This morning, I found myself in Gunnar’s
position and was looking at an empty /home
directory because of the following mount failure:
piper:~# mount /dev/mapper/vg0-home
mount: Unknown error 990
Starting XFS recovery on filesystem: dm-0 (logdev: internal)
Filesystem "dm-0": xfs_inode_recover: Bad inode magic number, dino ptr =
0xffff810028a6bd00, dino bp = 0xffff81002851d140, ino = 33629
Filesystem "dm-0": XFS internal error xlog_recover_do_inode_trans(1) at
line 2352 of file fs/xfs/xfs_log_recover.c. Caller 0xffffffff88307729
I am used to XFS giving me hard times, but this time at least I didn’t have much to worry as it happened at home, I have plenty other machines I can use instead, and all data was backed up.
Since this is on a Debian unstable machine, I had
the latest xfs_repair available, and told it to do its
thing, but it refused:
piper:~# xfs_repair /dev/mapper/vg0-home
Phase 1 - find and verify superblock...
Phase 2 - using internal log
- zero log...
ERROR: The filesystem has valuable metadata changes in a log which needs to
be replayed. Mount the filesystem to replay the log, and unmount it before
re-running xfs_repair. If you are unable to mount the filesystem, then use
the -L option to destroy the log and attempt a repair.
Note that destroying the log may cause corruption -- please attempt a mount
of the filesystem before doing this.
Great. Catch-22.
I decided to have a go at fixing it, but as much as I pretended
to grok xfs_db, I did not manage to get the filesystem
into a consistent state. I thus fired off an email to the mailing
list (which has not arrived there 4 hours later) and started
pv to dump the raw data to another machine for later
use or debugging.
Watching the progress meter of pv from time to
time, it occured to me that my /home is in fact on
LVM. I put it on LVM way back when
LVM was new and cool and I wanted to gather experience
with it. I’ve never actually done anything with it, but today it
saved my little bits of remaining sanity.
Why? Because LVM can take snapshots of volumes. It
took me a while to put the pieces together, but in the end, a
snapshot would enable me at least to run a test-round of
xfs_repair -L and assess the damage, and if it wasn’t
all that bad, I could just run the repair process on the actual
volume again.
With the encouragement and knowledge of Christian Aichinger and Daniel J. Priem on IRC, I hence proceeded to give it a try. First I had to extend the volume group to make room for the snapshot data, and since I had no disks handy, I just used a loop device based on a sparse file:
dd if=/dev/zero of=/srv/loop bs=1 count=1 seek=5368709120
losetup -f /srv/loop
pvcreate /dev/loop0
vgextend vg0 /dev/loop0
lvcreate -s -n home-snapshot /dev/vg0/home -L 5G
(Thanks to Ian Nicholls for spotting the error: I was using
pvcreate instead of that last lvcreate
previously).
Now /dev/vg0/home-snapshot was a copy-on-write snapshot of the
original volume, and I could do whatever I wanted with it, as long
as I did not exceed the 5G size allotted for the copied data blocks
that I modified. Using mount and
xfs_repair, I could verify that the problem also shows
up with the snapshot.
Thus, I ran xfs_repair -L on the snapshot and
finally was able to mount the snapshot to inspect the
/lost+found directory. Fortunately, it wasn’t all that
full, nor was there anything important in there, so I sighed,
removed the snapshot (lvremove) and unleashed
xfs_repair -L on the original volume, which is now
again mounted under /home.
Finally, remove the loop device from the volume group
(vgreduce). If you are like me and forgot to do so
before rebooting and now find your LVM volumes not starting
anymore, look into the --removemissing option.

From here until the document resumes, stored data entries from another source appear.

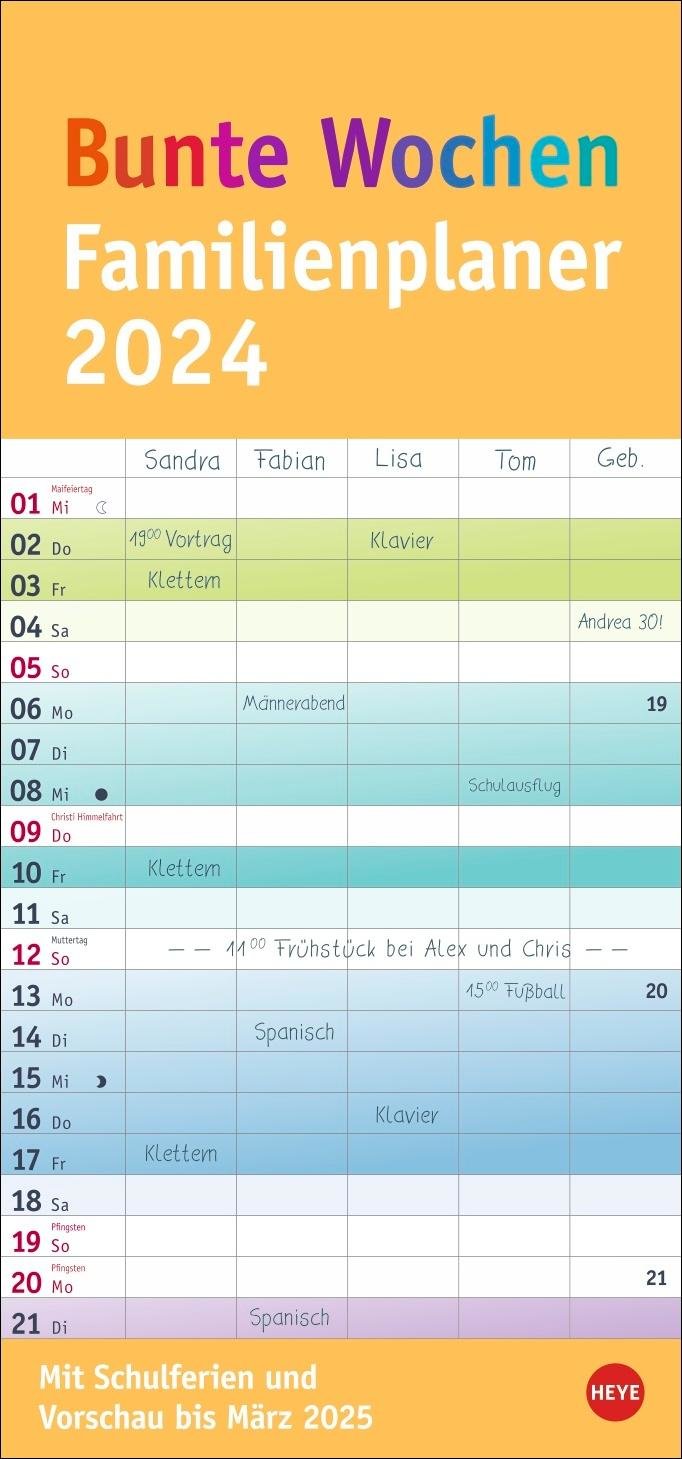Viewport: 682px width, 1459px height.
Task: Select Tom's Schulausflug entry
Action: coord(514,785)
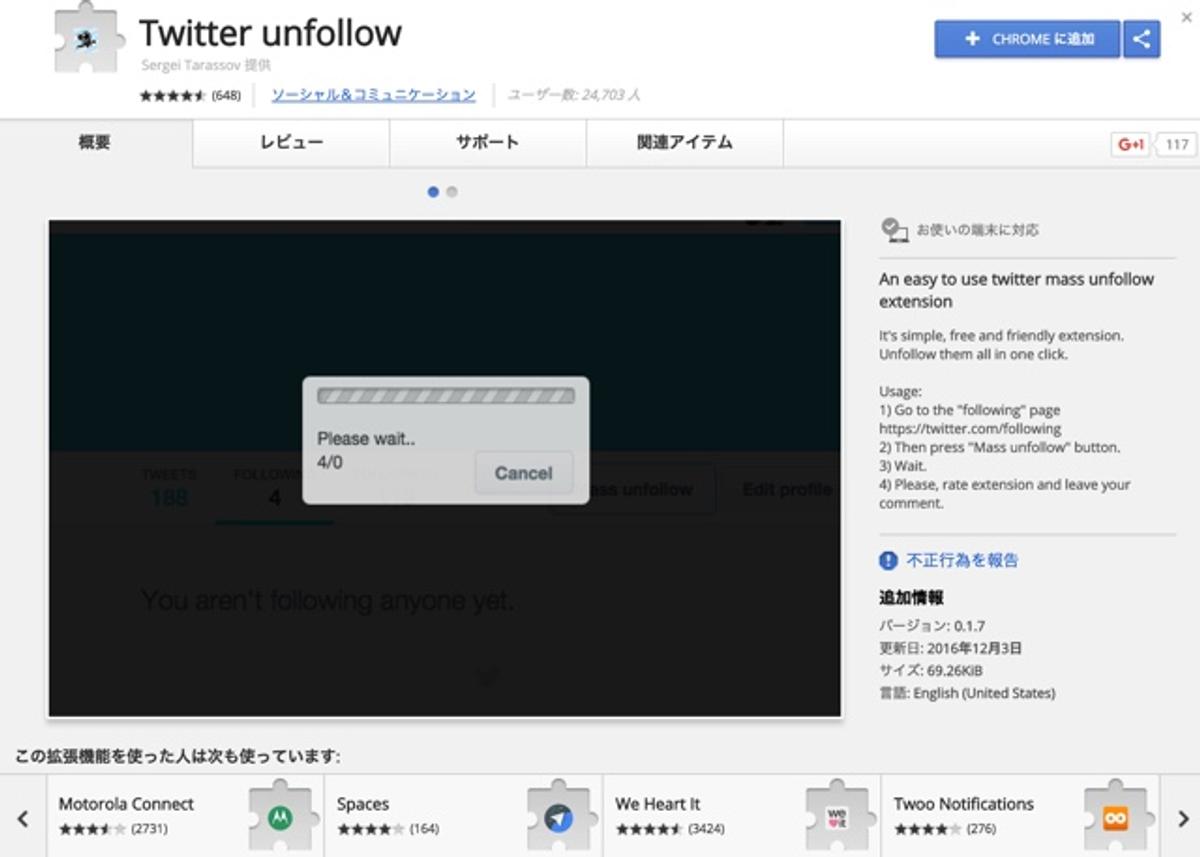The width and height of the screenshot is (1200, 857).
Task: Click the report abuse exclamation icon
Action: point(888,561)
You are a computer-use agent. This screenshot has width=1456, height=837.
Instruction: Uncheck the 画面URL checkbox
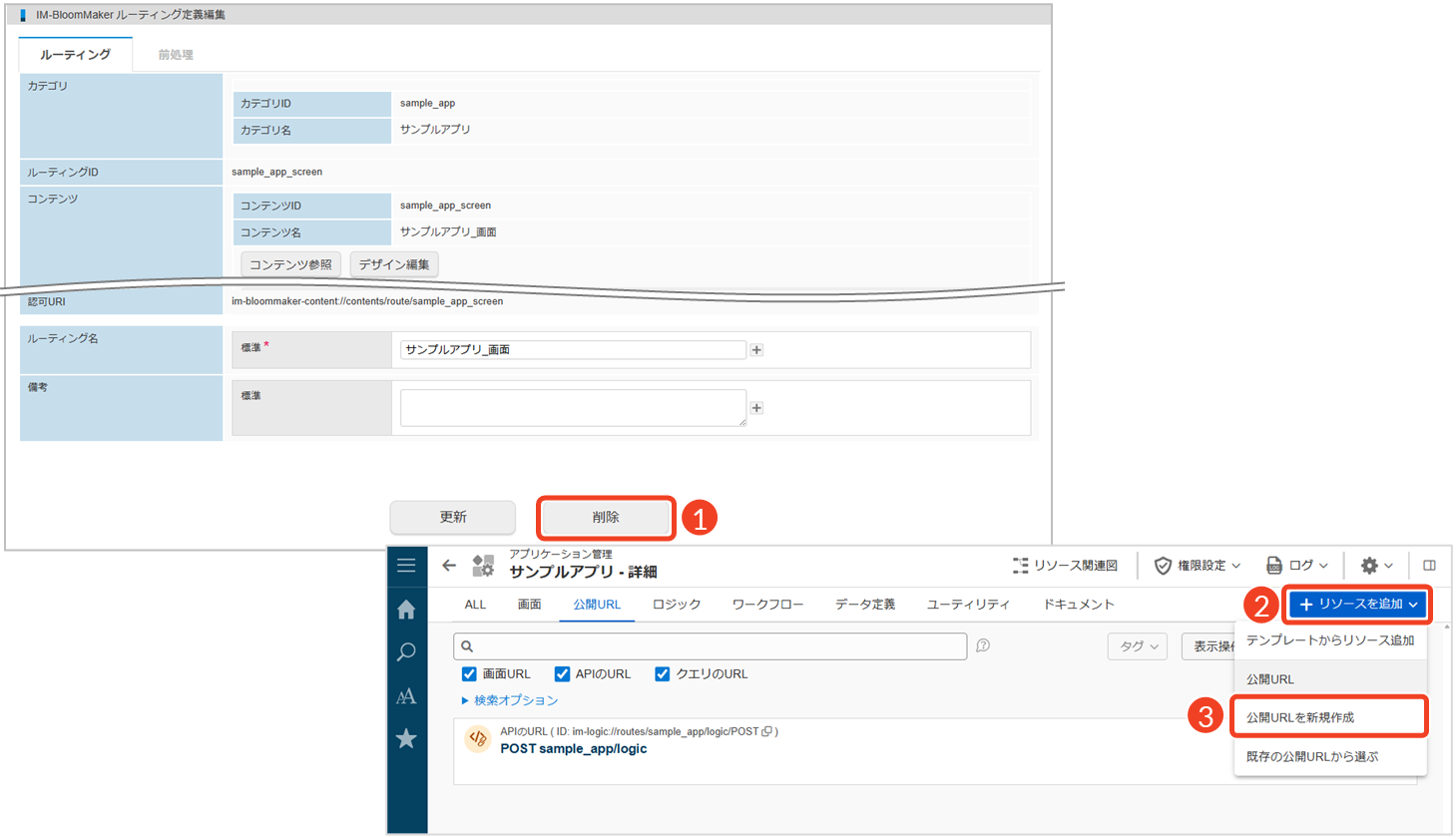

I like this method. I knew the filesystem was corrupted, but I
did not know to what extent. Had corruption been worse, I could
have waited for the XFS guys to help me out. But
seeing the low damage, I was able to decide to just purge the
journal and accept the damage.
If this had happened on a more important machine (i.e. without
recent backups), I would have proceeded a bit differently: once the
snapshot was mounted, I’d have run xfs_dump on it to
save the data. I would also have used more space for the snapshot
and not removed it until the parent volume was repaired and
mounted. It’s unlikely that xfs_repair will produce
different results when run on a volume and its snapshot, but better
be safe than sorry.
All this said, I just want to point out that the above method is
filesystem independent and hence would work for any filesystem out
there. I’ve never been a big fan of LVM, especially
without RAID to build on (striping across physical
media multiplies your chance of data loss), but this method is a
good reason for using LVM regardless: use a volume
group instead of your physical disk, and logical volumes instead of
partitions, but don’t span disks (unless you have to). Then, if
stuff goes bad, you can hook in another disk, extend the volume
group with it, and work on snapshots.